I'm currently the administrator of some RHEL Linux machines, in a mixed network. Our DNS servers are Windows AD controllers. As such, they occasionally need to come down for maintenance. (eg: patching) This means that at some point, the primary DNS controller for my Linux machines will be unreachable.
In the Windows world, this is handled pretty well. When DNS queries to the primary fail, Windows clients stop using it for 15 minutes. So, barring the initial hiccup, they all putt along pretty smoothly. But Linux keeps trying the same (failed) primary server. By default it will wait at least 5 seconds before trying a secondary server. This translates into EVERYTHING taking a long time, and even applications timing out if there are a good number of DNS lookups.
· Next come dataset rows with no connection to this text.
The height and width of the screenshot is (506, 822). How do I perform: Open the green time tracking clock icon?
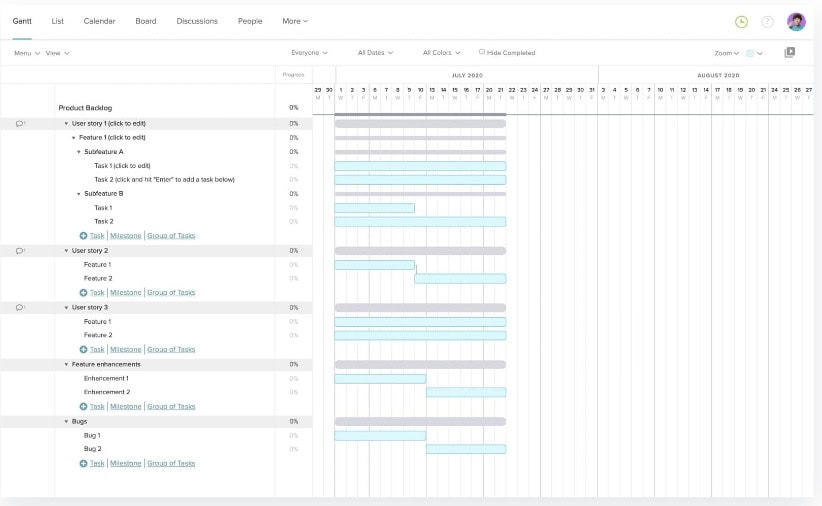click(x=741, y=21)
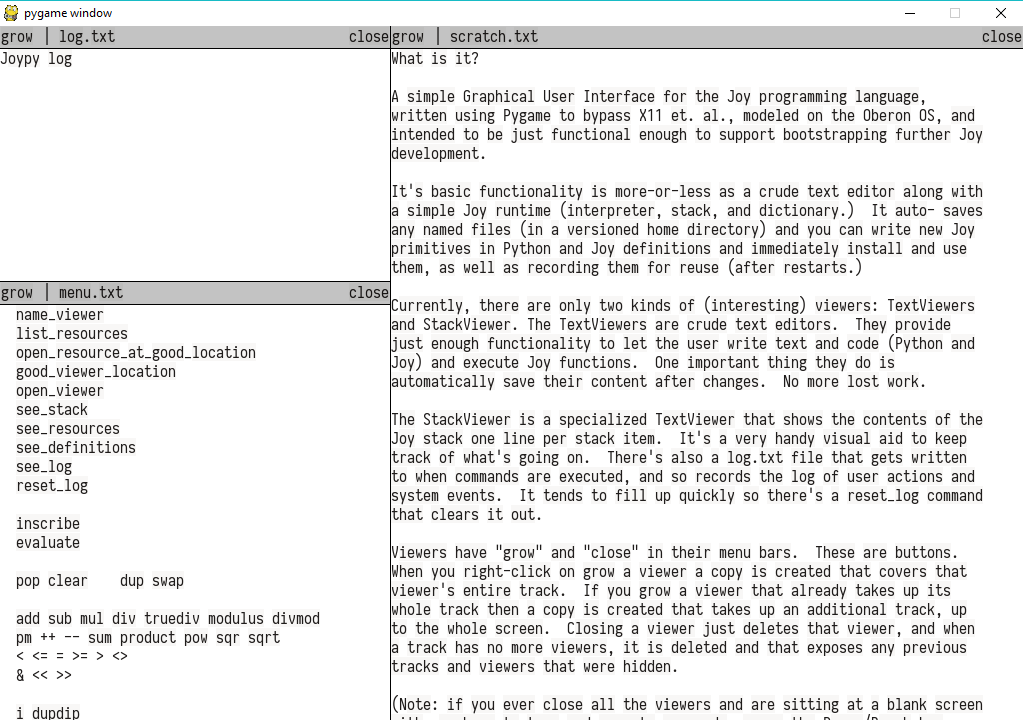Execute open_resource_at_good_location
This screenshot has height=720, width=1023.
[135, 352]
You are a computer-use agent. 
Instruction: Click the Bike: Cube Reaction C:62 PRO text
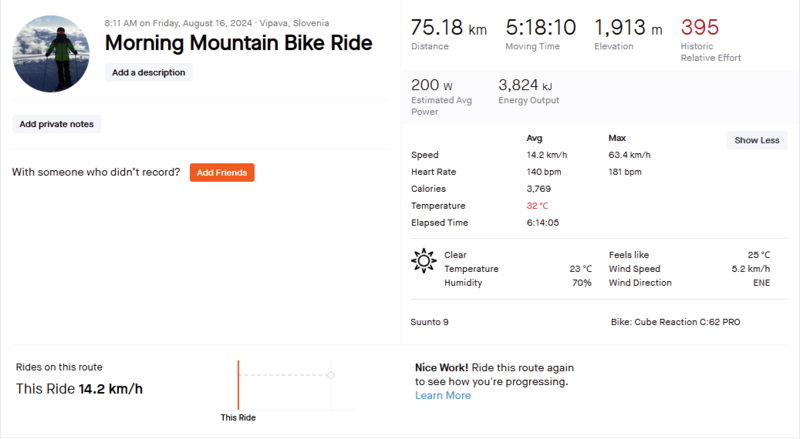coord(675,323)
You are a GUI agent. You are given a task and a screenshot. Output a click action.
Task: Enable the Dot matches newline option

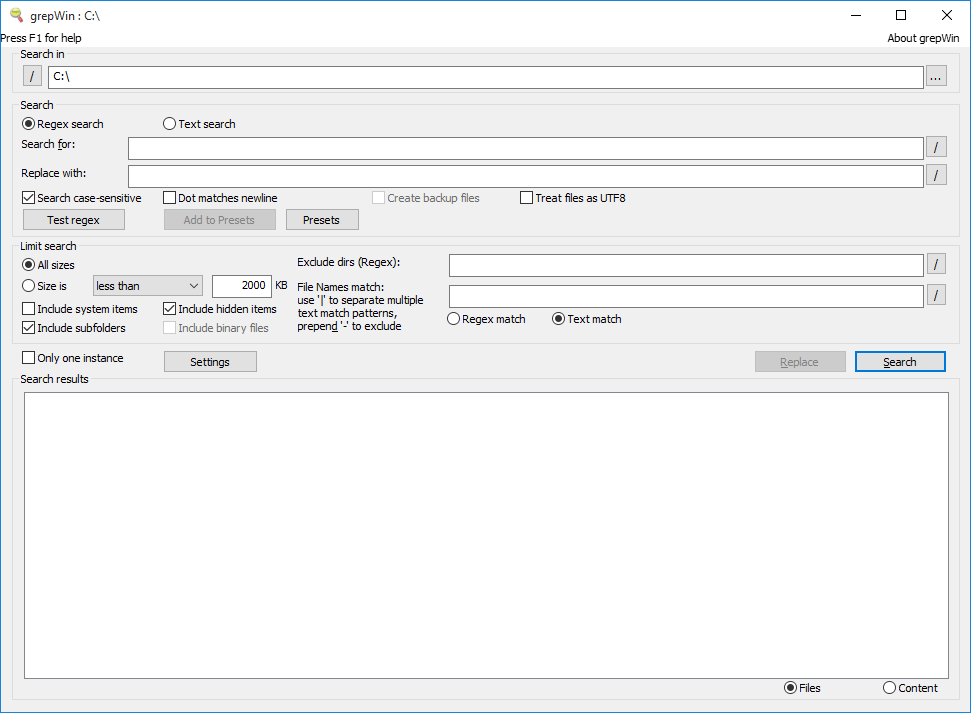tap(169, 197)
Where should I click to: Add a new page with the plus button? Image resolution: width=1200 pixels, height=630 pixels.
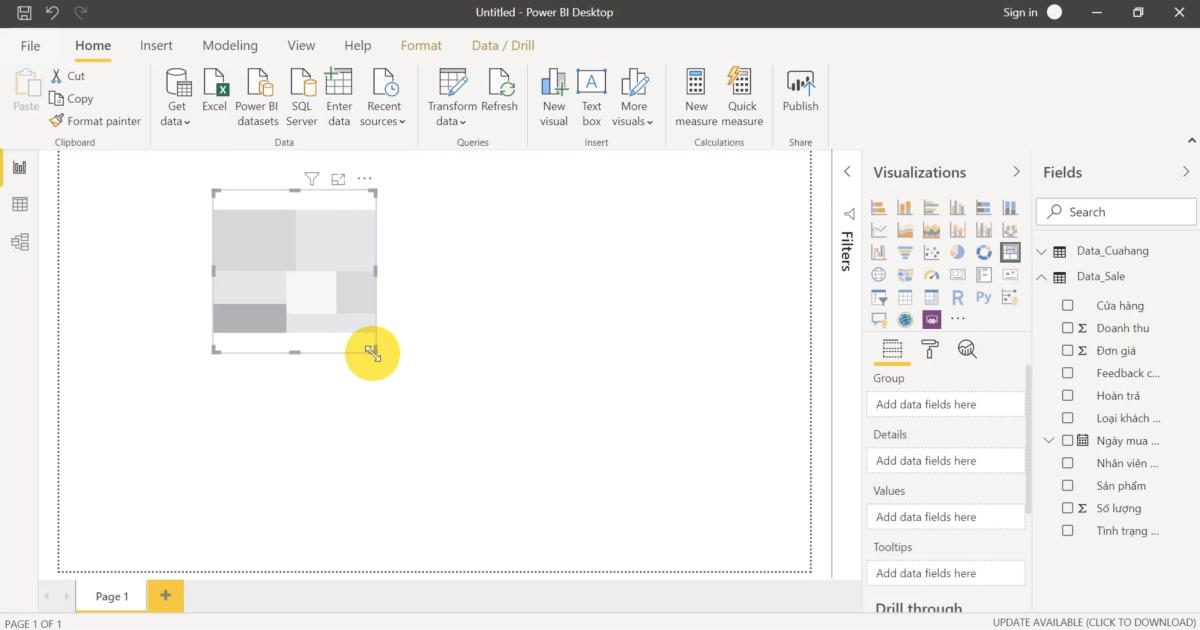[165, 596]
So, I'm looking into making my server more robust. My current plan is to A) modify resolv.conf to only wait 1/2 a second for a response, and not retry. and B) possibly make some strategic entries to /etc/hosts so that major servers are still reachable quickly.
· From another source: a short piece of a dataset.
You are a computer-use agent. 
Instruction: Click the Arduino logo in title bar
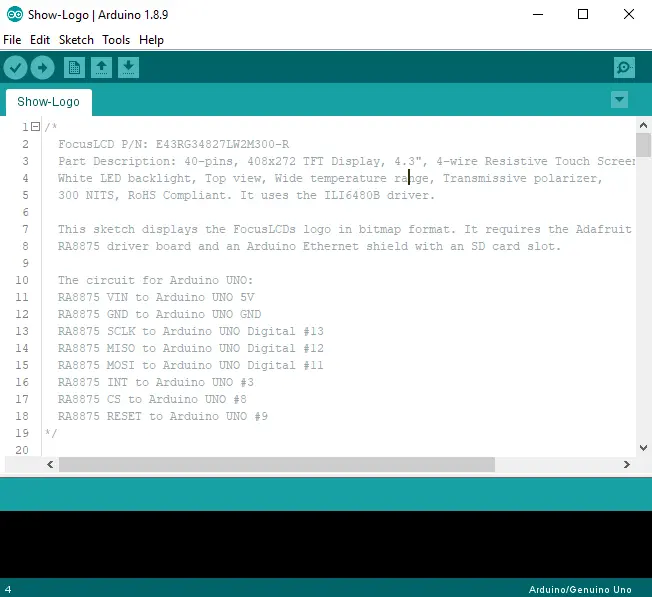(11, 14)
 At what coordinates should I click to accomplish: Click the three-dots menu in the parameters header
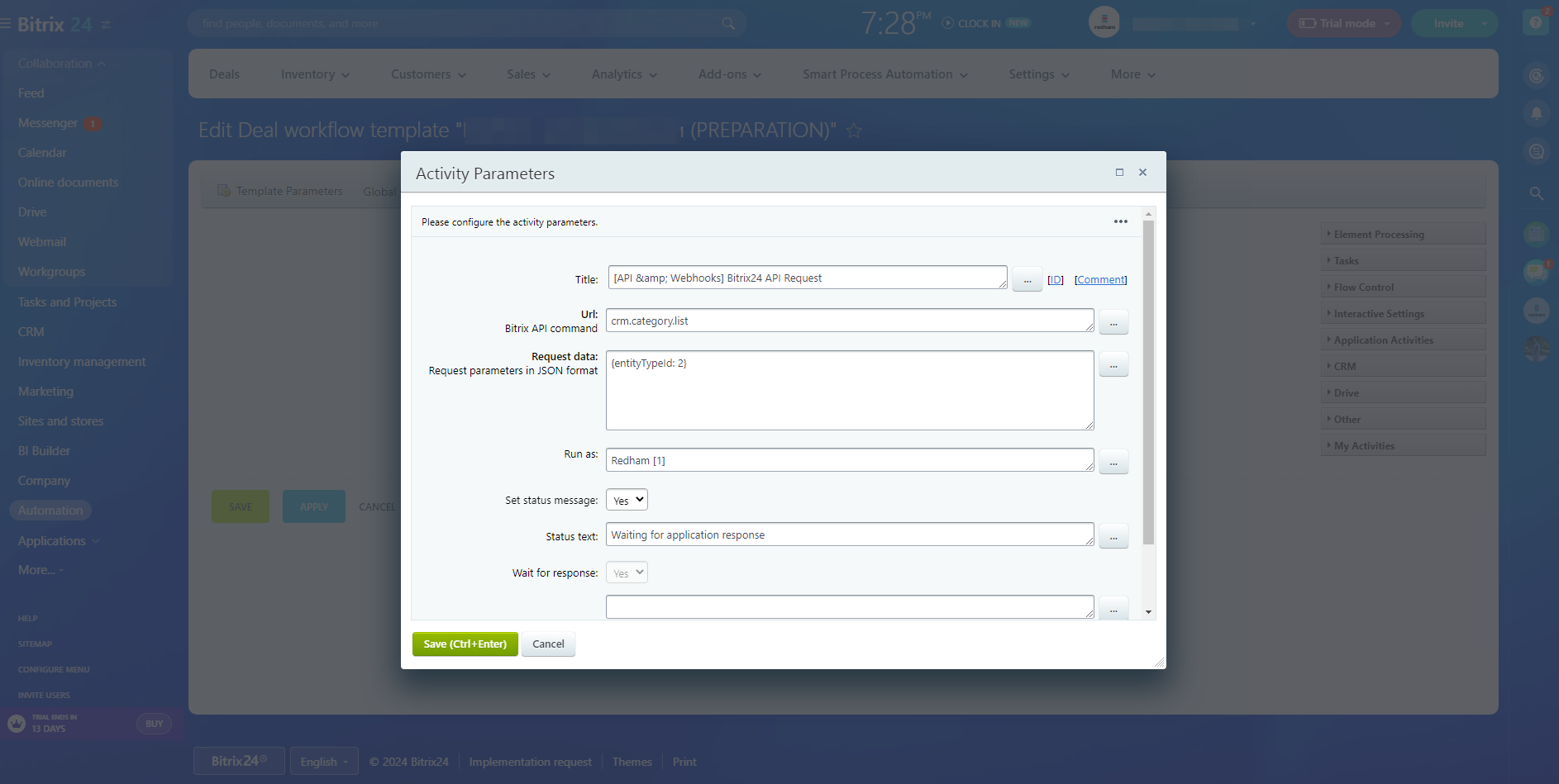coord(1120,221)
All that being said, I'd love to have a better solution. Alternately, I'd like to hear what other people are doing with their setups. Or just theoretical "Your idea is good/bad, here's why."
–Christopher Karel
Best Answer
You might look at using dnsmasq instead of relying solely on the resolver library - dnsmasq queries the upstream servers in parallel, not a serial fashion, so having one drop out shouldn't cause so many problems.